▶ EXERCISE
Each record below must be written out again in exactly the same form.

▶ THE DATA
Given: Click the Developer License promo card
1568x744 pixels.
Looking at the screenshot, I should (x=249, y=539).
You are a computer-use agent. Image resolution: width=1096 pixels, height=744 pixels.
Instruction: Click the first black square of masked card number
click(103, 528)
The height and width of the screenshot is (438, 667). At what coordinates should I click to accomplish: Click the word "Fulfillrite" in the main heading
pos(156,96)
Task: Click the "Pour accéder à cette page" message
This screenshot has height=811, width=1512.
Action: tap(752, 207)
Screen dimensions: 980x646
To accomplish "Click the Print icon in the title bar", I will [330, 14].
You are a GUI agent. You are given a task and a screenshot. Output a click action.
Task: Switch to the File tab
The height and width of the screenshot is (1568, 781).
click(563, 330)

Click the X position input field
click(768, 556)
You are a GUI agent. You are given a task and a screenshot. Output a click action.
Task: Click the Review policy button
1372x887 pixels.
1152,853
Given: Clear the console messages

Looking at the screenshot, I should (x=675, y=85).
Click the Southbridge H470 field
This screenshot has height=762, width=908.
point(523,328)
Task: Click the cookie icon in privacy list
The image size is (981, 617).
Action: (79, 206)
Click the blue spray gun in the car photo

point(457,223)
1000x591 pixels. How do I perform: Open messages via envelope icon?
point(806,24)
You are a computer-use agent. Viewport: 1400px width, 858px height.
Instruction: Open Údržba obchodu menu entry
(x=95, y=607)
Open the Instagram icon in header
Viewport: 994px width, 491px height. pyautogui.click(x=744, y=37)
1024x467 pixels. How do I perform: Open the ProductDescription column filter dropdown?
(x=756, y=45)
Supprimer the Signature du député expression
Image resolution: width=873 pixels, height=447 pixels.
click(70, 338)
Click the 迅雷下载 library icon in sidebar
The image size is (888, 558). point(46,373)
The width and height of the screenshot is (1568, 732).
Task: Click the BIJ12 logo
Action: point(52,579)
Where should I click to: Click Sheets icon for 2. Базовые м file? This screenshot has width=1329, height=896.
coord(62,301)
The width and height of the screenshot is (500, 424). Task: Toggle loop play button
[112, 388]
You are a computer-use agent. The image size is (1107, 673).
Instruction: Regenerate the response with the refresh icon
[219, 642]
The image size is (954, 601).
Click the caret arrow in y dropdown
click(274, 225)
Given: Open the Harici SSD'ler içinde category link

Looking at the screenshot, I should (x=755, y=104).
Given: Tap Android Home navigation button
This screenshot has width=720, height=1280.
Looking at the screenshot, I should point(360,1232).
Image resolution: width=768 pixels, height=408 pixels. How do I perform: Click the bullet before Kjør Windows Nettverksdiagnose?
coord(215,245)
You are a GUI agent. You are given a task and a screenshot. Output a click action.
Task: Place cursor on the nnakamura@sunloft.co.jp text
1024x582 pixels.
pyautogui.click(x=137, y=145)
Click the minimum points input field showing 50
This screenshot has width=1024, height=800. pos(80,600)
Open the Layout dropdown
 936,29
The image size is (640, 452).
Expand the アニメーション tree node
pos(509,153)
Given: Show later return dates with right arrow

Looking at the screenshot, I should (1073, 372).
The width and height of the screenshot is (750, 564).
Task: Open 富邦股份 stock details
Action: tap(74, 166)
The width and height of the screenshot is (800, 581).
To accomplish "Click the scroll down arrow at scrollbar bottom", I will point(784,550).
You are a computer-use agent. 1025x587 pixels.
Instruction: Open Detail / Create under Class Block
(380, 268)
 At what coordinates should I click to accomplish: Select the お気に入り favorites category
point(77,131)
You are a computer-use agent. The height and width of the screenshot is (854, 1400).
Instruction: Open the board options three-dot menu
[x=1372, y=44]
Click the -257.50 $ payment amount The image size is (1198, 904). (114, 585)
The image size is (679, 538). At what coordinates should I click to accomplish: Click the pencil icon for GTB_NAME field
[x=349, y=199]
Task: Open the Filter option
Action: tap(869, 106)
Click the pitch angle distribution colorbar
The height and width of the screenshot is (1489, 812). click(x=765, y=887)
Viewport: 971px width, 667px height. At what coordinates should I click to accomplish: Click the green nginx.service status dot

▶ WRITTEN REPLY
Given: Click the Developer License promo card
1568x744 pixels.
Looking at the screenshot, I should (x=249, y=539).
You are a computer-use agent. Image resolution: width=1096 pixels, height=744 pixels.
Instruction: Click the first black square of masked card number
click(103, 528)
The height and width of the screenshot is (438, 667). At what coordinates should I click to accomplish: Click the word "Fulfillrite" in the main heading
pos(156,96)
Task: Click the "Pour accéder à cette page" message
This screenshot has height=811, width=1512.
Action: tap(752, 207)
Screen dimensions: 980x646
To accomplish "Click the Print icon in the title bar", I will [330, 14].
You are a GUI agent. You are given a task and a screenshot. Output a click action.
Task: Switch to the File tab
The height and width of the screenshot is (1568, 781).
click(563, 330)

Click the X position input field
click(768, 556)
You are a GUI agent. You are given a task and a screenshot. Output a click action.
Task: Click the Review policy button
1372x887 pixels.
1152,853
Given: Clear the console messages

Looking at the screenshot, I should (x=675, y=85).
Click the Southbridge H470 field
This screenshot has height=762, width=908.
point(523,328)
Task: Click the cookie icon in privacy list
The image size is (981, 617).
Action: (79, 206)
Click the blue spray gun in the car photo

point(457,223)
1000x591 pixels. How do I perform: Open messages via envelope icon?
point(806,24)
You are a computer-use agent. Viewport: 1400px width, 858px height.
Instruction: Open Údržba obchodu menu entry
(x=95, y=607)
Open the Instagram icon in header
Viewport: 994px width, 491px height. pyautogui.click(x=744, y=37)
1024x467 pixels. How do I perform: Open the ProductDescription column filter dropdown?
(x=756, y=45)
Supprimer the Signature du député expression
Image resolution: width=873 pixels, height=447 pixels.
click(70, 338)
Click the 迅雷下载 library icon in sidebar
The image size is (888, 558). point(46,373)
The width and height of the screenshot is (1568, 732).
Task: Click the BIJ12 logo
Action: point(52,579)
Where should I click to: Click Sheets icon for 2. Базовые м file? This screenshot has width=1329, height=896.
coord(62,301)
The width and height of the screenshot is (500, 424). Task: Toggle loop play button
[112, 388]
You are a computer-use agent. The image size is (1107, 673).
Instruction: Regenerate the response with the refresh icon
[219, 642]
The image size is (954, 601).
Click the caret arrow in y dropdown
click(274, 225)
Given: Open the Harici SSD'ler içinde category link

Looking at the screenshot, I should (x=755, y=104).
Given: Tap Android Home navigation button
This screenshot has width=720, height=1280.
Looking at the screenshot, I should point(360,1232).
Image resolution: width=768 pixels, height=408 pixels. How do I perform: Click the bullet before Kjør Windows Nettverksdiagnose?
coord(215,245)
You are a GUI agent. You are given a task and a screenshot. Output a click action.
Task: Place cursor on the nnakamura@sunloft.co.jp text
1024x582 pixels.
pyautogui.click(x=137, y=145)
Click the minimum points input field showing 50
This screenshot has width=1024, height=800. pos(80,600)
Open the Layout dropdown
 936,29
The image size is (640, 452).
Expand the アニメーション tree node
pos(509,153)
Given: Show later return dates with right arrow

Looking at the screenshot, I should (1073, 372).
The width and height of the screenshot is (750, 564).
Task: Open 富邦股份 stock details
Action: tap(74, 166)
The width and height of the screenshot is (800, 581).
To accomplish "Click the scroll down arrow at scrollbar bottom", I will point(784,550).
You are a computer-use agent. 1025x587 pixels.
Instruction: Open Detail / Create under Class Block
(380, 268)
 At what coordinates should I click to accomplish: Select the お気に入り favorites category
point(77,131)
You are a computer-use agent. The height and width of the screenshot is (854, 1400).
Instruction: Open the board options three-dot menu
[x=1372, y=44]
Click the -257.50 $ payment amount The image size is (1198, 904). (114, 585)
The image size is (679, 538). At what coordinates should I click to accomplish: Click the pencil icon for GTB_NAME field
[x=349, y=199]
Task: Open the Filter option
Action: tap(869, 106)
Click the pitch angle distribution colorbar
The height and width of the screenshot is (1489, 812). click(x=765, y=887)
Viewport: 971px width, 667px height. At what coordinates should I click to accomplish: Click the green nginx.service status dot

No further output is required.